### Work instructions
If a line in the entries contains the word "will", list it.

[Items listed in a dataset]
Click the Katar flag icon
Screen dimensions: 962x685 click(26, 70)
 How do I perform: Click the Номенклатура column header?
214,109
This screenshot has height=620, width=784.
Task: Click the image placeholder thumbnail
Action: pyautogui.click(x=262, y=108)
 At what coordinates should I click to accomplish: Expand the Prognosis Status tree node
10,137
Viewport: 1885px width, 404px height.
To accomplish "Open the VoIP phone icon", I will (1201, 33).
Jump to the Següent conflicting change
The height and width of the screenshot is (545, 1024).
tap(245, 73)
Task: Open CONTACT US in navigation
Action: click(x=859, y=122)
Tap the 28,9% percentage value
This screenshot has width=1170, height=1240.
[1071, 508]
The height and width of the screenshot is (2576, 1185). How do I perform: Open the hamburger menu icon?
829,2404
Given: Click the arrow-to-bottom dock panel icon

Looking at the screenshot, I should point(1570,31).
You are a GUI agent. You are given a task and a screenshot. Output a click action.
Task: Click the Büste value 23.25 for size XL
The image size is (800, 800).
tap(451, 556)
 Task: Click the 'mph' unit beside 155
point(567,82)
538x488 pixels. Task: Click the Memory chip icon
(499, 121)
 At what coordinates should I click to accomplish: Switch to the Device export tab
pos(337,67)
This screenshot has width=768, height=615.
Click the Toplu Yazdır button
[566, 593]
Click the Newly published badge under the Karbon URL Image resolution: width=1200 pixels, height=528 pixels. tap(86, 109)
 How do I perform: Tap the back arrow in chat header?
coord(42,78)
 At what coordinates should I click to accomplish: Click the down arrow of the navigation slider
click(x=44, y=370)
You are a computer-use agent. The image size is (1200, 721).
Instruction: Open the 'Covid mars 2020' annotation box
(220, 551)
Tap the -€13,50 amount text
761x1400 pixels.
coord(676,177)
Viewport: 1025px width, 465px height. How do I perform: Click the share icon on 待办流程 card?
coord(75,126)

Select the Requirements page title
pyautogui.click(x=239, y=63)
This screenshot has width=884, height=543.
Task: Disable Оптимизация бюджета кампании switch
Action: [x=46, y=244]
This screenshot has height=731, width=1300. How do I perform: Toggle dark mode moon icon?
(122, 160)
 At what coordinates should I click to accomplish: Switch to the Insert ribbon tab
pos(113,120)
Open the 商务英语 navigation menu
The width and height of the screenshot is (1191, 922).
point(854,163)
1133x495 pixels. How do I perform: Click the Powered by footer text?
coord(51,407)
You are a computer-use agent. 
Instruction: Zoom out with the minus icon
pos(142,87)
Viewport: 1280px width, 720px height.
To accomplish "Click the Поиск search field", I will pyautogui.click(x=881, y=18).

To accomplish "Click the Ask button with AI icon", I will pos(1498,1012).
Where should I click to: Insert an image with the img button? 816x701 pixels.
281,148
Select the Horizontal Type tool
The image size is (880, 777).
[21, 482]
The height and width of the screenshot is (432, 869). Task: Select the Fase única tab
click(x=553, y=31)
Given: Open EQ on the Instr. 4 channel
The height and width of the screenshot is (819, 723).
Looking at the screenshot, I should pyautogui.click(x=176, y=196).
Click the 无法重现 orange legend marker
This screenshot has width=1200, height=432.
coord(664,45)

### Reply
To accomplish "Open the VoIP phone icon", I will (1201, 33).
To accomplish "Click the Поиск search field", I will pyautogui.click(x=881, y=18).
To accomplish "Click the Ask button with AI icon", I will pos(1498,1012).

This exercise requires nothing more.